La nuit venue, la lune remplissait la clairière d’une douce lumière. Tout à coup se fit entendre une mélodie sublime. De quel instrument provenait-elle donc ? Il se leva et marcha en direction de la musique. Lorsque, stupéfait, il découvrit que l’instrument si mélodieux était une cithare faite de morceaux de bois, de petites pièces de métal et de fils d’acier, c’est-à-dire exactement ce qu’il venait de voir en vente dans les trois commerces du village.

À cet instant, il comprit le secret de la Joie : il comprit que la joie est faite de la synthèse de tout ce qui nous est donné. Et que notre tâche consiste à assembler tous ces éléments de façon harmonieuse. »

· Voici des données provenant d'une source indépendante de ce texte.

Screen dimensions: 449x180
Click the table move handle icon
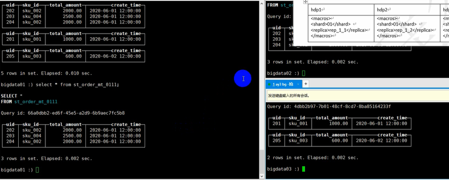(306, 2)
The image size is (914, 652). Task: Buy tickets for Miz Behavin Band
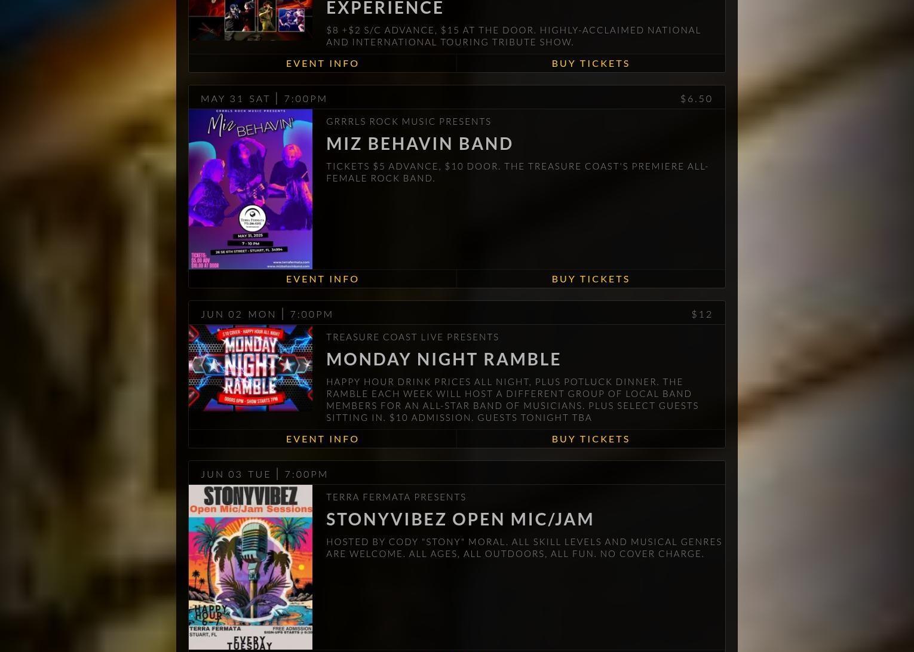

Souvent, nous pensons que la joie se trouve ailleurs, dans une autre vie, dans une autre région, dans un autre monde. Non, la joie est là, toute proche de nous, dans notre propre vie, dans notre propre famille et dans ce monde, même s’il nous semble que notre vie est faite de petits riens, décousus, comme ces morceaux de bois, ces pièces de métal et ces fils d’acier. C’est en accueillant ce que nous avons, c’est en nous émerveillant de ce qui nous entoure, c’est en les rassemblant que la joie s’enracine dans nos vies.

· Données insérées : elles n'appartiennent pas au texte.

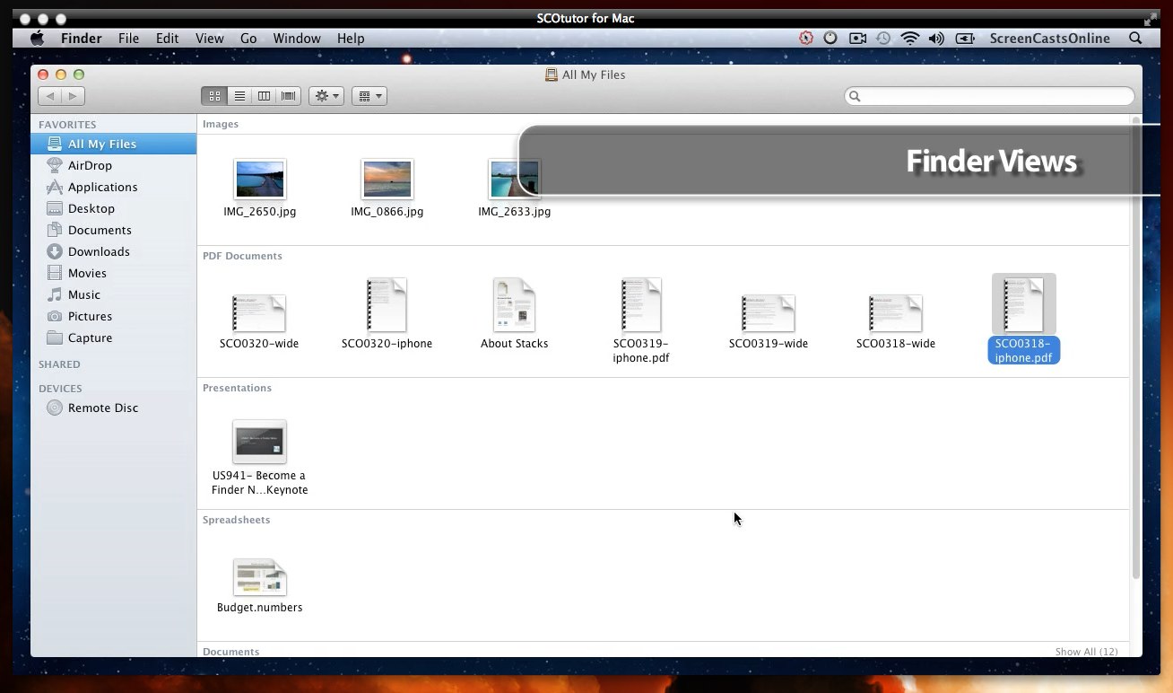The height and width of the screenshot is (693, 1173).
Task: Open the Go menu
Action: point(248,39)
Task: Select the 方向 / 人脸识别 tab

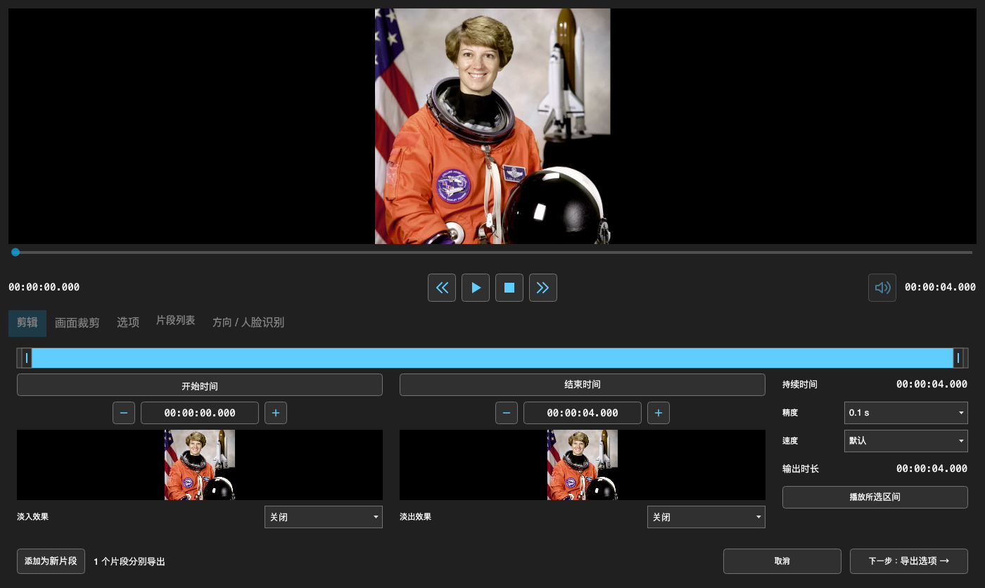Action: point(248,323)
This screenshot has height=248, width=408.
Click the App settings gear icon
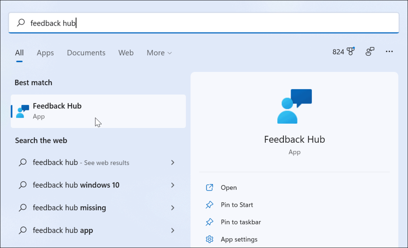209,239
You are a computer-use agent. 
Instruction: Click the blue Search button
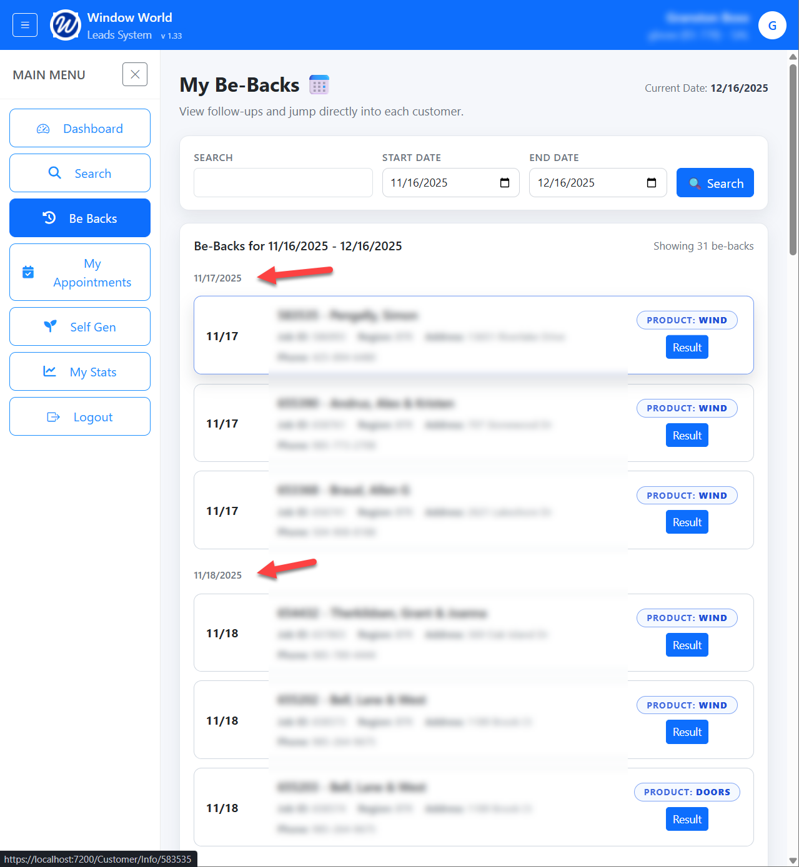(x=715, y=183)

Lorsque j’étais au Mali, pendant trois mois, pour apprendre le bambara, j’ai vécu au rythme d’une famille dans un village du Sahel, éloigné de plus de 100 km de routes goudronnées. Complètement immergé dans le quotidien de ce petit village, coupé de tout, sans réseau téléphonique. Je me souviens du dernier enfant de la famille qui m’accueillait, Abraham, 6 ans. Il n’avait presque rien : un bâton, et un grand couvercle d’un ancien pot en plastique qui lui servait de roue, et il pouvait jouer des heures au cerceau en étant pleinement heureux.

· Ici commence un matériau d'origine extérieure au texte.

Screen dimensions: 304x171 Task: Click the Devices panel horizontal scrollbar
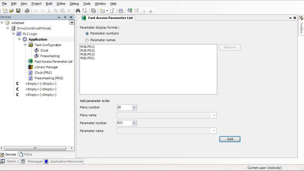point(35,148)
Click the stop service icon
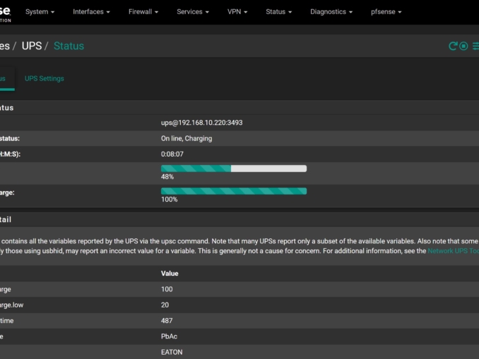Screen dimensions: 479x359 pyautogui.click(x=464, y=46)
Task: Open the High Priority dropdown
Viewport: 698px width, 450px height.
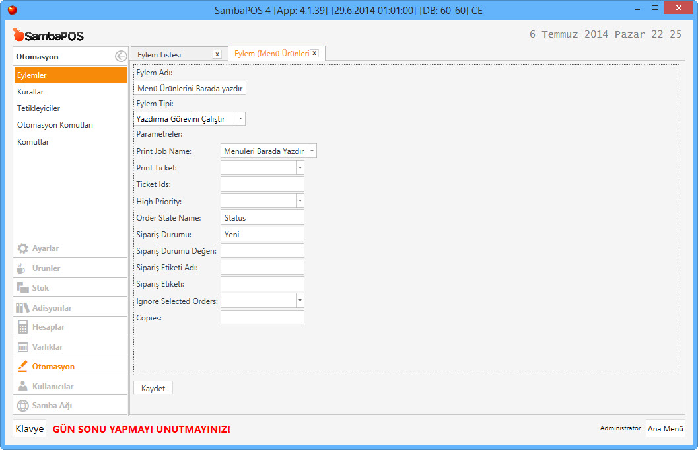Action: [x=299, y=201]
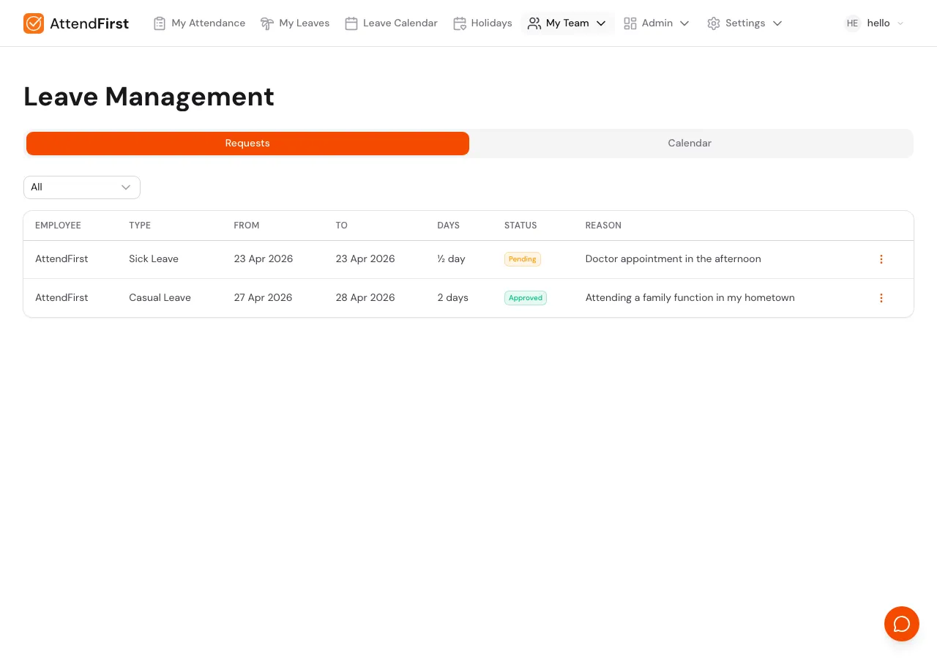Select the My Attendance clipboard icon
This screenshot has height=659, width=937.
(160, 23)
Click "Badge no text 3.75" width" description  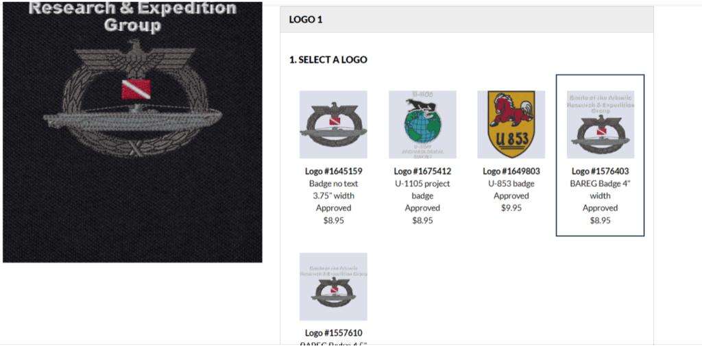334,189
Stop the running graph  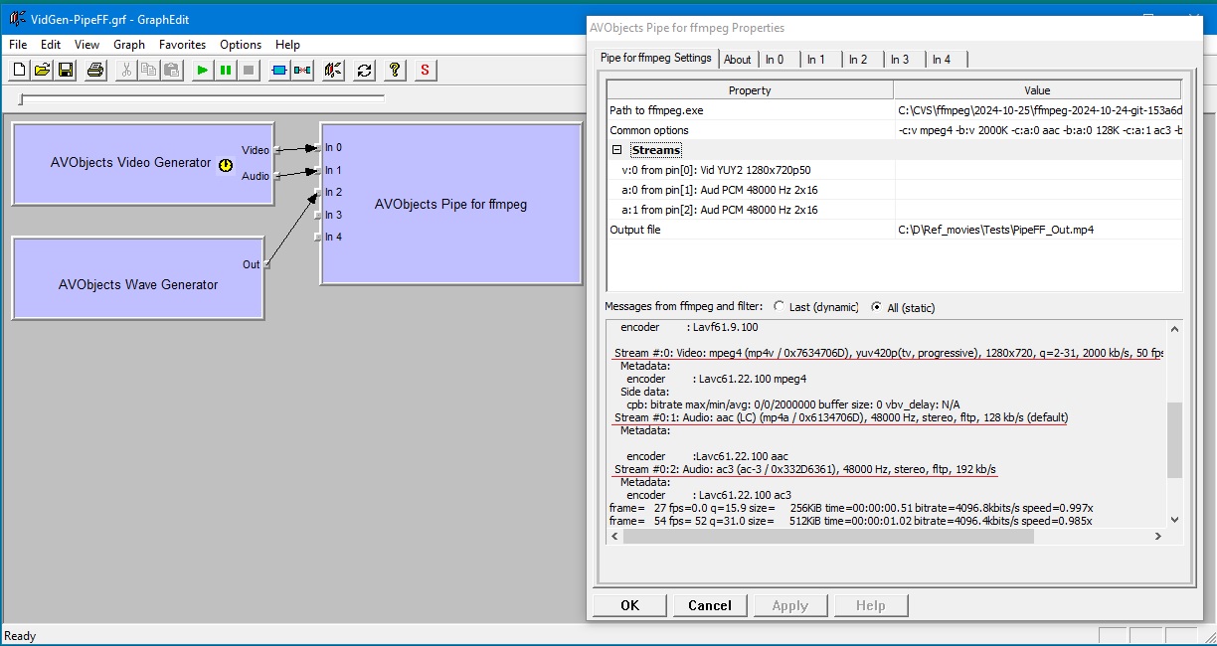(247, 70)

Souvent, nous pensons que la joie a déserté nos vies, parce que des évènements ont bouleversé nos vies, parce que nos vies ne se déroulent pas comme nous l’avions prévu, selon nos projets et nos calculs. Et pourtant la joie est là, discrète, mais réelle. Elle se trouve dans l’action de grâce de ce que nous avons reçu mais que nous n’avons peut-être plus aujourd’hui, elle se trouve dans le sens que nous pouvons toujours donner à nos vies chamboulées.

Je pense à Marie, que nous avons fêté cette semaine le 8 décembre dernier. Elle avait prévu de se marier à Joseph. Mais avant de vivre avec Joseph, voilà que le messager de Dieu lui annonce que l’Esprit de Dieu va venir sur elle et qu’elle va donner au monde un enfant, Jésus, le Sauveur. Comment Joseph va accueillir cette nouvelle ? Comment le monde va la regarder ? Comment va-t-elle se regarder ? Marie cependant accueille cette nouvelle, elle dit « oui », elle s’offre totalement et elle trouve dans ce don de sa vie, la joie.

La joie est tout proche de nous, elle est plus profondément encore dans cette expérience aussi de nous savoir aimé de Dieu : « Tu es mon Fils bien-aimé ; en toi j’ai mis tout mon amour » (Lc 3, 22). Et donc quoiqu’il arrive, ce Seigneur, qui nous aime, est la source de notre joie.

Un poète jésuite, Gerard Manley Hopkins, raconte dans un de ces ouvrages, « la Grandeur de Dieu », la réponse pleine de grâce que fit un jour un enfant : « Mais dis-moi, enfant, quel est ton choix ; qu’achèterai-je pour toi ? – Père, ce que vous choisirez, je le préfère ». C’est la joie de l’accueil confiant de la vie. Le Seigneur ne peut pas vouloir notre malheur. Même si nous ne comprenons pas tout dans notre vie, nous prenons cette vie telle qu’elle vient, en la recevant de Dieu qui nous aime, en suivant le Seigneur, en nous donnant pour y faire jaillir sans cesse la vie.